Handmade Dressers

As beautiful as they are functional, a craftsman can create a number of unique handmade dressers by calling on the wealth of designs and fashions of centuries past that are still popular today. Modern handmade bedroom dressers can meld styles, such as Queen Anne, Shaker and Mission styles of furniture, to match the style and color of any wooden bed and bedside table. Other sideboard dressers often feature a combination of natural woods to accentuate a frame and panel construction that creates a unique aesthetic to match any dining room’s décor.

The same dovetail joinery that craftsmen use to create sturdy handmade desks is also used to build elegant tops, sides and drawers of handmade dressers. The body of the dresser, or the carcass, is held together with dovetail joints that add an element of design as well as making it extremely strong. Other dressers employ frame and panel construction that is highlighted by mortise and tenon joinery that is accented with wooden pins.  Combining both techniques for any style of handmade dresser is what makes the carcass durable and the drawers move in and out smoothly.

Among the many styles of handmade wooden furniture that are still favored today is the Queen Anne style. The Queen Anne style of handmade wooden furniture was first made popular in America between 1720 to 1760 and can be distinguished from other styles by the signature cyma, or S-curve, that is seen in the feet of a dresser or chair, and may also be worked into other parts of a piece of furniture. These S-curves blend well with modern styles of decorating by softening the look of a heavy piece of furniture with the gentle curves.

Originally made from walnut, the Queen Anne style of furniture is a singularly Colonial American style. Today, handmade dressers of this style can be found made from any natural wood, such as cherry, butternut, maple or mahogany. Butternut wood is from the walnut tree family, and is celebrated for its warmer, honey-colored tones with contrasting darker grains.

An artisan will also delight in mixing types of wood for a more modern-looking handmade dresser. Hardwood knobs on the drawers of a bedroom dresser can be made from darker rainforest woods or even brass. The top of the dresser might feature darker dovetail details to bring an understated accent of beauty to an otherwise basic dresser. Studio furniture makers have the freedom to enjoy playing with the combinations of natural woods, knobs and joinery methods to create dressers that are truly unique and tailored to a client’s specific style preferences.

Another style of handmade dressers that is still popular today is the Shaker style. Originating in the late 1700’s, the Shaker style is revered for its clean lines, durable features and innovative joinery methods. Distinctive features include an arched apron and tapered legs, which looks graceful and unimposing.

Shaker-style sideboards were originally minimal in decoration, but craftsmen today add modern touches to this timeless style by blending the types of wood in the paneling.
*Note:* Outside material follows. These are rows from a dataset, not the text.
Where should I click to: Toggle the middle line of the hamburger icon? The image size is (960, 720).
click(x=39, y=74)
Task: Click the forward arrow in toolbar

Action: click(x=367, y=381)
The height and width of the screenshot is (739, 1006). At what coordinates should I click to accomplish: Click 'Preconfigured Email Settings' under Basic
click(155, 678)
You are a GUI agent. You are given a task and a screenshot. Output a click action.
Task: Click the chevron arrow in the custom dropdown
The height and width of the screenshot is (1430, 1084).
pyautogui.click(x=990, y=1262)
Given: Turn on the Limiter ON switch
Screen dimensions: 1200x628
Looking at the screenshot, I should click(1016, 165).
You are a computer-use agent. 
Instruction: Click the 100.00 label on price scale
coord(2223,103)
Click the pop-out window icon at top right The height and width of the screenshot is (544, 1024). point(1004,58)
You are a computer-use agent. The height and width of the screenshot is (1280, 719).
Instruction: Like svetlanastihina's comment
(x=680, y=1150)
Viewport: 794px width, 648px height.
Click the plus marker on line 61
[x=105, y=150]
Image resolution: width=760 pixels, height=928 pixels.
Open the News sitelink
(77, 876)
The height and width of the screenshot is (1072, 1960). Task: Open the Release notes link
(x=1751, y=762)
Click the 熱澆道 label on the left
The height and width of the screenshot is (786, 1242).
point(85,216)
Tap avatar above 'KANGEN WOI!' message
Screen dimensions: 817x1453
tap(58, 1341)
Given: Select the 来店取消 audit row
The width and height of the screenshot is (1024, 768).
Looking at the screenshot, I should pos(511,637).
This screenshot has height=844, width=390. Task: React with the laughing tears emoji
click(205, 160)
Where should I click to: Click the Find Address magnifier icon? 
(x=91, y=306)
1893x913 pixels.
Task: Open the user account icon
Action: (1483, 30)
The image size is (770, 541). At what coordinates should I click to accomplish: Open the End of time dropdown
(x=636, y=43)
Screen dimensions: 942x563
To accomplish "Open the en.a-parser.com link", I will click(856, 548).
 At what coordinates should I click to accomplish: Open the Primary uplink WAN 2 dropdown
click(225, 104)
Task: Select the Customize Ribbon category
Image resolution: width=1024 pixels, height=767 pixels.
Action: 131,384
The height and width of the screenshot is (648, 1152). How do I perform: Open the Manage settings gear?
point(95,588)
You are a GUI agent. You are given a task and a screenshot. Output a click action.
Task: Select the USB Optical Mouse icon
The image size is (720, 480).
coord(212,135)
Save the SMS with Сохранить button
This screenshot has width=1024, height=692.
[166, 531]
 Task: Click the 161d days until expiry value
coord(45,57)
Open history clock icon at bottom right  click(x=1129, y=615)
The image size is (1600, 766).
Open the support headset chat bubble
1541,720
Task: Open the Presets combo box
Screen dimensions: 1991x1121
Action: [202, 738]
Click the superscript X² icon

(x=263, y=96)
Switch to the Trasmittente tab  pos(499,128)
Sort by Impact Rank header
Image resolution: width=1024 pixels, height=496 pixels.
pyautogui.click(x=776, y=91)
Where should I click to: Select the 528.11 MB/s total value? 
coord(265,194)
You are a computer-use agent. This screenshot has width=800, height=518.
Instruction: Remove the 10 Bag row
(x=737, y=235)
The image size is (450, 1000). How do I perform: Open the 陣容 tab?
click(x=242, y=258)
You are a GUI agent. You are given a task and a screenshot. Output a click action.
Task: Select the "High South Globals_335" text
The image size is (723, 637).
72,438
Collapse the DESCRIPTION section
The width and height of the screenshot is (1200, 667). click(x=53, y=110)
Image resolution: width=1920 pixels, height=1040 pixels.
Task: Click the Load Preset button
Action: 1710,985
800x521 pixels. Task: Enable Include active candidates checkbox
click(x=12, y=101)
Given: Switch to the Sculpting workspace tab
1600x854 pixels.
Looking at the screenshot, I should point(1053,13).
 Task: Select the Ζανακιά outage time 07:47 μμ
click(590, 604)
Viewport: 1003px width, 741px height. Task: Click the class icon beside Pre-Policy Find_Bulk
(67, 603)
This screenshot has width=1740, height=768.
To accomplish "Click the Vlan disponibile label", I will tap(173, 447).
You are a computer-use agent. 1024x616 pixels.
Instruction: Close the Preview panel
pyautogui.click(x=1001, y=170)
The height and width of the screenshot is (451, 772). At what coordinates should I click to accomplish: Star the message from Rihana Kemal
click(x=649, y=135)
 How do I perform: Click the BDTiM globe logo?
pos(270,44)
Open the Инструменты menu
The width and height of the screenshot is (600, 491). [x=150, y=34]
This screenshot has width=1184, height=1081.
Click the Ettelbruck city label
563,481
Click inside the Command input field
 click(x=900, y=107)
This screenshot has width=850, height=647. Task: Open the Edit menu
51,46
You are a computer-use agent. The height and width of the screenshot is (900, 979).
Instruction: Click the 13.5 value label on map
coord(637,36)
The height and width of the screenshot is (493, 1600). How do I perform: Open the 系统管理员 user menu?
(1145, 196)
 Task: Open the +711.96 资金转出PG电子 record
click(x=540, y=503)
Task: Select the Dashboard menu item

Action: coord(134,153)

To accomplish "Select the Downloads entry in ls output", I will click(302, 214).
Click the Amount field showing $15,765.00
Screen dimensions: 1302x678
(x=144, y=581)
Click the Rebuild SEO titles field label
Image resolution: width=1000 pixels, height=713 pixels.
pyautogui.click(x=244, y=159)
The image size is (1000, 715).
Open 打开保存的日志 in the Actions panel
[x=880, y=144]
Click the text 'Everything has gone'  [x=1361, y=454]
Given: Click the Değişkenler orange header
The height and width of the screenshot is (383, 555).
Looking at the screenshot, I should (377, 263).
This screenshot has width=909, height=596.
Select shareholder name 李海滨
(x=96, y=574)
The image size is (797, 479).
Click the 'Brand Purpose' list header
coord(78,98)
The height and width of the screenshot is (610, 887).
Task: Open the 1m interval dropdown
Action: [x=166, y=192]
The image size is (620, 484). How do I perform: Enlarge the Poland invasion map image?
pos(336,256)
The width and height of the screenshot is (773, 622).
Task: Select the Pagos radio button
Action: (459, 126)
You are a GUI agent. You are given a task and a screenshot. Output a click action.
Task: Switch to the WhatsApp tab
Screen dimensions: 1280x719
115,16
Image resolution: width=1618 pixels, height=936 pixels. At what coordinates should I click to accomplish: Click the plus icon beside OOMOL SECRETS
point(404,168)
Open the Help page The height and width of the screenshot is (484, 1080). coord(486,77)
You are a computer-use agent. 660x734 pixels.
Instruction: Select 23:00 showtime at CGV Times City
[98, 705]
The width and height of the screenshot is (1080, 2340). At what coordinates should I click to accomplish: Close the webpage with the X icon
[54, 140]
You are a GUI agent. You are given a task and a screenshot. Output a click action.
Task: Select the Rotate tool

By contrasting natural woods, such as maple and walnut, the artisan can accentuate the beauty of the panel doors and drawers. Pointedly practical, these Shaker-style sideboard dressers are excellent for storing dining dishes or fine china, and the hand-rubbed dresser tops can exhibit ornamental decorations but are elegant enough to simply stand alone.

Shaker-style sideboards can be made to look more modern by blending natural types of wood, accenting a solid-colored sideboard with darker or lighter hardwood knobs or even by using glass paneling in the doors. The visible glass contrasts especially with the darker rainforest woods for a modern, open aesthetic.

Studio handmade dressers differ greatly from factory-made dressers in that studio-furniture makers have the creative freedom to mix and match classic styles with modern demands. Whereas factory-made furniture is made to appeal to most people’s styles and preferences, studio-furniture makers create one-of-a-kind handmade dressers for one-of-a-kind clients. We realize not everyone has the same taste or needs, which is why working directly with an artisan can be a rewarding process for both the furniture-maker and the client.